Today I LearnedRSS

April 2026

2026-04-03
Lecture Friday: The Beauty of Bézier Curves

You may have already watched this video given its view count and featuring in the Summer of Math Exposition from 3Blue1Brown. If you haven't, it's definitely worth the watch.

While you can't calculate the distance along the bézier in closed form, you can at least calculate the roots as I do in my bézier visualizer using Cardano's Method. Just an extra tidbit I found hard to locate when I was doing my research for that project.

2026-04-02
The Three Pillars of JavaScript Bloat

Great rundown on the problem and a number of tools to help you solve it.

We're definitely at a tipping point as an industry. Security vulnerabilities are now being routinely exploited within hours of a patch being made available. Supply chain attacks are punishing those too eager to update. We're being squeezed on both sides.

Your best defence is to narrow and shorten your supply chains. You need fewer dependencies.
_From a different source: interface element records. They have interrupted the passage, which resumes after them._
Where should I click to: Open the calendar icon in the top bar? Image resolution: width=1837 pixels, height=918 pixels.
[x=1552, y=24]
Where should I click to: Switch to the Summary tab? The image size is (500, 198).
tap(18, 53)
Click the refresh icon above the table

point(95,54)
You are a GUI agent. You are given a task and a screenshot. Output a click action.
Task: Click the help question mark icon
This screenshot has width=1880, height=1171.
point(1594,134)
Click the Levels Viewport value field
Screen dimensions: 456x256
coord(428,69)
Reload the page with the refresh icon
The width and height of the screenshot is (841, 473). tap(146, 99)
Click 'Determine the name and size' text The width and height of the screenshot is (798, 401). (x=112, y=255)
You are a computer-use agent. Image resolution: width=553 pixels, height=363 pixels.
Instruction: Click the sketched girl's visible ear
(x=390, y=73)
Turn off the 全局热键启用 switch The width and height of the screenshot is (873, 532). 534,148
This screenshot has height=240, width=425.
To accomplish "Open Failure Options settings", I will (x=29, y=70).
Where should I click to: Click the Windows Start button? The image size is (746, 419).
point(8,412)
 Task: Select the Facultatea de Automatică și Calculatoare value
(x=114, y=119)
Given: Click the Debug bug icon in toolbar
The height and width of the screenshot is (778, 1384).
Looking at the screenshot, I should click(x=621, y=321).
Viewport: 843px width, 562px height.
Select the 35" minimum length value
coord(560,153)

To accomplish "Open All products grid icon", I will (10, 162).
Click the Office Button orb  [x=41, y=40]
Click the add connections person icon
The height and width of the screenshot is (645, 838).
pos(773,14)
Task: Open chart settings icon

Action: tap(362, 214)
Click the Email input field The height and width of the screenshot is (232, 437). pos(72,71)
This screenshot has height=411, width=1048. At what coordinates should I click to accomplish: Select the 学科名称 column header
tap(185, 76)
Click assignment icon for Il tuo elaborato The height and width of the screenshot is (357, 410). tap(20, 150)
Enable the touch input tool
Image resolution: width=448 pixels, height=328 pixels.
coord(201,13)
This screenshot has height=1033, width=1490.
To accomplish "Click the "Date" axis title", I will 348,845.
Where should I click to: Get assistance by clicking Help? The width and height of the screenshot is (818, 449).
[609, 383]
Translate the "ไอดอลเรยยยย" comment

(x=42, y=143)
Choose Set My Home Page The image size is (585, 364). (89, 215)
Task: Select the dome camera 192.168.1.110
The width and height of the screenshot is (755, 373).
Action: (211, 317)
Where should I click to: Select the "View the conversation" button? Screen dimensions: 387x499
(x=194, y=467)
We just saw the axios supply chain attack. Maybe you dodged the bullet because you pinned dependencies and waited a few days. Something is going to sneak through. How much longer until something as brutal as the XZ backdoor slips through without someone managing to catch it early enough to save you?

Fewer dependencies make every other countermeasure more effective. If you think scanning is the answer, there is still a false negative rate to worry about. If this scanning is centralized at the public repository level, attackers can easily keep probing until they find something that slips through in throw away accounts before launching their attack. If there are vendor solutions, those can also be tested VirusTotal style. If you're instead focused on manually reviewing and signing off on updates, good luck having your team manually review tens or hundreds of updates a week. Every countermeasure is harder at scale. You're going to have to descale.

That said, if you've got a better idea than manual or automated review, there could be a million-dollar idea in there. For now I'm building a little tool that feeds the diff of package updates to an LLM to try and flag suspicious code for manual review. A hybrid approach run locally. It's not a great solution, but I'm also sure it's only a matter of time until the antivirus vendors catch on and offer basically the same thing but with much better classifiers and heuristics.

The problem is that every source code dependency has effectively complete and unrestricted access. I'd love it if my execution runtime could come with something like pledge(2) at the module level so I could create a list of just the allowed permissions each package is allowed to use. Then a module can only call other modules that have a subset of its own privileges. I'd even use this for my own code like I do already at the process level. Start by getting an inventory and then strictly watch that new additions are appropriate. The hard part is doing it without requiring a whole new programming language or dependency ecosystem.

In any case, a little duplication is better than a little dependency.

2026-04-01
Shell Tricks That Actually Make Life Easier (And Save Your Sanity)

As someone who spends easily over 85% of my time in a terminal, it's rare for me to learn something new from one of these sorts of articles, especially those starting with simple concepts. I did not know about Ctrl-Y.

Kudos to the author here. This is the exact sort of list of everyday things I use too, so it's likely from the top of their head and not just regurgitating the Zsh manual at you. Not everything noted is a daily mainstay for me (I've never needed pushd/popd), but it's got a lot of the things I use constantly and very little else I don't use.